**MATERIAL FOR THIS TASK:**
----------

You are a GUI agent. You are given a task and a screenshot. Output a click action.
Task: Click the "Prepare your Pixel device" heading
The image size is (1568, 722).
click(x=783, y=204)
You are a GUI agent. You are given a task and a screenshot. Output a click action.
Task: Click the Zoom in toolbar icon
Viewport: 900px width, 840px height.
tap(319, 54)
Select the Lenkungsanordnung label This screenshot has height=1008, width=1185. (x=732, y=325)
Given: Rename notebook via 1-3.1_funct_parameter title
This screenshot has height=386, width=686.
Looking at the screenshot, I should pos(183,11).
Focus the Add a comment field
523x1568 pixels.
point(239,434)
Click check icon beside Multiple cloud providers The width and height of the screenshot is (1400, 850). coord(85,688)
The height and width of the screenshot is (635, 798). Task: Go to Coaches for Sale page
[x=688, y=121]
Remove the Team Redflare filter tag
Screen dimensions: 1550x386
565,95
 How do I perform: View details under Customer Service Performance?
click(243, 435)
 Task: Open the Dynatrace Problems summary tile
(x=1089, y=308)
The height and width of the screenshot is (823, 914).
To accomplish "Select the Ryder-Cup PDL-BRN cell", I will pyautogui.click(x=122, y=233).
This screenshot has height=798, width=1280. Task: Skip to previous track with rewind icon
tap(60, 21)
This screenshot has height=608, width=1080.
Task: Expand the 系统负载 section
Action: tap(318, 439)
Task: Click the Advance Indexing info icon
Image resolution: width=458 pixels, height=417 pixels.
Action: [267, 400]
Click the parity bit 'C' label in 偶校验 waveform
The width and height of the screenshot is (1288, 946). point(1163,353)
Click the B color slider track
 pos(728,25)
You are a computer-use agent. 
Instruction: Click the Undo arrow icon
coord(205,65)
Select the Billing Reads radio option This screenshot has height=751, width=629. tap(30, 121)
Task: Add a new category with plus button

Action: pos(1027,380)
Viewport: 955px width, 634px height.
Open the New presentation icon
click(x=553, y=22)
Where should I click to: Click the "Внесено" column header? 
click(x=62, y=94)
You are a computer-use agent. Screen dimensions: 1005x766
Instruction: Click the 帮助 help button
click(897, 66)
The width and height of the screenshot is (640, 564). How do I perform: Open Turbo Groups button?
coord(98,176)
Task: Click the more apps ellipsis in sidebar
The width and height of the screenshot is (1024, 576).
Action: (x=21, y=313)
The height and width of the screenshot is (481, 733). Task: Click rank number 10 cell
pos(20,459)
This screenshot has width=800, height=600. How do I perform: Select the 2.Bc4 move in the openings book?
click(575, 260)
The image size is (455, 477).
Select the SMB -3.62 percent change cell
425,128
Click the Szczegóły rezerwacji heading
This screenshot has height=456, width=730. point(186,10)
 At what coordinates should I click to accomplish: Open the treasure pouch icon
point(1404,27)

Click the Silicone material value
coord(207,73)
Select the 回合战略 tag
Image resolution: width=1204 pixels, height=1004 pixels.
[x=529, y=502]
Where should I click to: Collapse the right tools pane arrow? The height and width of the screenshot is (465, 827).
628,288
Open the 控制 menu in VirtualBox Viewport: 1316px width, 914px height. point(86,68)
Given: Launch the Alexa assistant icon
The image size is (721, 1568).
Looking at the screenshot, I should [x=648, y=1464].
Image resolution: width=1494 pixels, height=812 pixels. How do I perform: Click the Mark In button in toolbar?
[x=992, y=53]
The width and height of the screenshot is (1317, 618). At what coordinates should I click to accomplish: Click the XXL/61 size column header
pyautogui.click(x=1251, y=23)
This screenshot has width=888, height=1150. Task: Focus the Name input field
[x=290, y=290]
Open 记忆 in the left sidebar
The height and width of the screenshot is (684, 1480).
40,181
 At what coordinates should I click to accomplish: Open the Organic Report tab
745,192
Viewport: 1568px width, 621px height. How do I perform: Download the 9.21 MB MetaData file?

----------

**WHAT YOU ARE ASKED TO DO:** Update all of these lines by replacing "Zoom in" with "Zoom out", and leave everything else unchanged.

**FINAL ANSWER:**
You are a GUI agent. You are given a task and a screenshot. Output a click action.
Task: Click the "Prepare your Pixel device" heading
The image size is (1568, 722).
click(x=783, y=204)
You are a GUI agent. You are given a task and a screenshot. Output a click action.
Task: Click the Zoom out toolbar icon
Viewport: 900px width, 840px height.
tap(319, 54)
Select the Lenkungsanordnung label This screenshot has height=1008, width=1185. (x=732, y=325)
Given: Rename notebook via 1-3.1_funct_parameter title
This screenshot has height=386, width=686.
Looking at the screenshot, I should pos(183,11).
Focus the Add a comment field
523x1568 pixels.
point(239,434)
Click check icon beside Multiple cloud providers The width and height of the screenshot is (1400, 850). coord(85,688)
The height and width of the screenshot is (635, 798). Task: Go to Coaches for Sale page
[x=688, y=121]
Remove the Team Redflare filter tag
Screen dimensions: 1550x386
565,95
 How do I perform: View details under Customer Service Performance?
click(243, 435)
 Task: Open the Dynatrace Problems summary tile
(x=1089, y=308)
The height and width of the screenshot is (823, 914).
To accomplish "Select the Ryder-Cup PDL-BRN cell", I will pyautogui.click(x=122, y=233).
This screenshot has height=798, width=1280. Task: Skip to previous track with rewind icon
tap(60, 21)
This screenshot has height=608, width=1080.
Task: Expand the 系统负载 section
Action: tap(318, 439)
Task: Click the Advance Indexing info icon
Image resolution: width=458 pixels, height=417 pixels.
Action: [267, 400]
Click the parity bit 'C' label in 偶校验 waveform
The width and height of the screenshot is (1288, 946). point(1163,353)
Click the B color slider track
 pos(728,25)
You are a computer-use agent. 
Instruction: Click the Undo arrow icon
coord(205,65)
Select the Billing Reads radio option This screenshot has height=751, width=629. tap(30, 121)
Task: Add a new category with plus button

Action: pos(1027,380)
Viewport: 955px width, 634px height.
Open the New presentation icon
click(x=553, y=22)
Where should I click to: Click the "Внесено" column header? 
click(x=62, y=94)
You are a computer-use agent. Screen dimensions: 1005x766
Instruction: Click the 帮助 help button
click(897, 66)
The width and height of the screenshot is (640, 564). How do I perform: Open Turbo Groups button?
coord(98,176)
Task: Click the more apps ellipsis in sidebar
The width and height of the screenshot is (1024, 576).
Action: (x=21, y=313)
The height and width of the screenshot is (481, 733). Task: Click rank number 10 cell
pos(20,459)
This screenshot has width=800, height=600. How do I perform: Select the 2.Bc4 move in the openings book?
click(575, 260)
The image size is (455, 477).
Select the SMB -3.62 percent change cell
425,128
Click the Szczegóły rezerwacji heading
This screenshot has height=456, width=730. point(186,10)
 At what coordinates should I click to accomplish: Open the treasure pouch icon
point(1404,27)

Click the Silicone material value
coord(207,73)
Select the 回合战略 tag
Image resolution: width=1204 pixels, height=1004 pixels.
[x=529, y=502]
Where should I click to: Collapse the right tools pane arrow? The height and width of the screenshot is (465, 827).
628,288
Open the 控制 menu in VirtualBox Viewport: 1316px width, 914px height. point(86,68)
Given: Launch the Alexa assistant icon
The image size is (721, 1568).
Looking at the screenshot, I should [x=648, y=1464].
Image resolution: width=1494 pixels, height=812 pixels. How do I perform: Click the Mark In button in toolbar?
[x=992, y=53]
The width and height of the screenshot is (1317, 618). At what coordinates should I click to accomplish: Click the XXL/61 size column header
pyautogui.click(x=1251, y=23)
This screenshot has width=888, height=1150. Task: Focus the Name input field
[x=290, y=290]
Open 记忆 in the left sidebar
The height and width of the screenshot is (684, 1480).
40,181
 At what coordinates should I click to accomplish: Open the Organic Report tab
745,192
Viewport: 1568px width, 621px height. How do I perform: Download the 9.21 MB MetaData file?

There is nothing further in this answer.